■ Exercise instructions:
Scan the records for lines with the word "computer", and copy every such line.

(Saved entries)
= = = = =

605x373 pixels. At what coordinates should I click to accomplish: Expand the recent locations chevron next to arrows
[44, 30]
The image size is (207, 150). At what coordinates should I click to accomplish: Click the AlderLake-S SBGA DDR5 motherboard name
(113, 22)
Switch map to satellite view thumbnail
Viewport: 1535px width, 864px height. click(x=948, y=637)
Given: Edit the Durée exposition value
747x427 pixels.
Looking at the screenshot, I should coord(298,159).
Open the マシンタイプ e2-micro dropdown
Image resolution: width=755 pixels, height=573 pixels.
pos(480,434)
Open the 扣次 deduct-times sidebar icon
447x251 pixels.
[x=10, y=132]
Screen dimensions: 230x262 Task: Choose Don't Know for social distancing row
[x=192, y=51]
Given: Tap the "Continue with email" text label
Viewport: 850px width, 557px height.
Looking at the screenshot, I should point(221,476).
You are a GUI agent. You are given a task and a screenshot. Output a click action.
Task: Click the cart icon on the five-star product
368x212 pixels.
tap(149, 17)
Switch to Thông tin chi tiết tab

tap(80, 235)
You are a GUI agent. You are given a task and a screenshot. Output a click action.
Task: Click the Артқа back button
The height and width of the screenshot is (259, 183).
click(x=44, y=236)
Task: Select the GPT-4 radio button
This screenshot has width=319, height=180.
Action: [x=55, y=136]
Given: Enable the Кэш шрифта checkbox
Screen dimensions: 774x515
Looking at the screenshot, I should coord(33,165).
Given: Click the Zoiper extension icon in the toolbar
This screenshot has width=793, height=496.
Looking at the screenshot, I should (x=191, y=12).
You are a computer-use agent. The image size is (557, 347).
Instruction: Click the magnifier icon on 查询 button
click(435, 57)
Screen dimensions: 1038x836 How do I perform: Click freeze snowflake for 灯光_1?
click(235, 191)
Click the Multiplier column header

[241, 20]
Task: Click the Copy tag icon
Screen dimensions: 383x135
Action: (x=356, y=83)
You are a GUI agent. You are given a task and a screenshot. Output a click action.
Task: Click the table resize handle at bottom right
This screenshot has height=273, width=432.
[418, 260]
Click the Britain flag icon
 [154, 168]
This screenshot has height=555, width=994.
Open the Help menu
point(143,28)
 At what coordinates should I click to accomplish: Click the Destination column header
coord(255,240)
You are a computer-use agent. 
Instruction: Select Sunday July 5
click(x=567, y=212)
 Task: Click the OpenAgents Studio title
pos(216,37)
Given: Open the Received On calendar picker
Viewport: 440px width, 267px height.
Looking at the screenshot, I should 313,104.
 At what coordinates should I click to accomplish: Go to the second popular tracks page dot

= = = = =

■ Solution to the exercise:
You are a computer-use agent. The image size is (557, 347).
You are a computer-use agent. 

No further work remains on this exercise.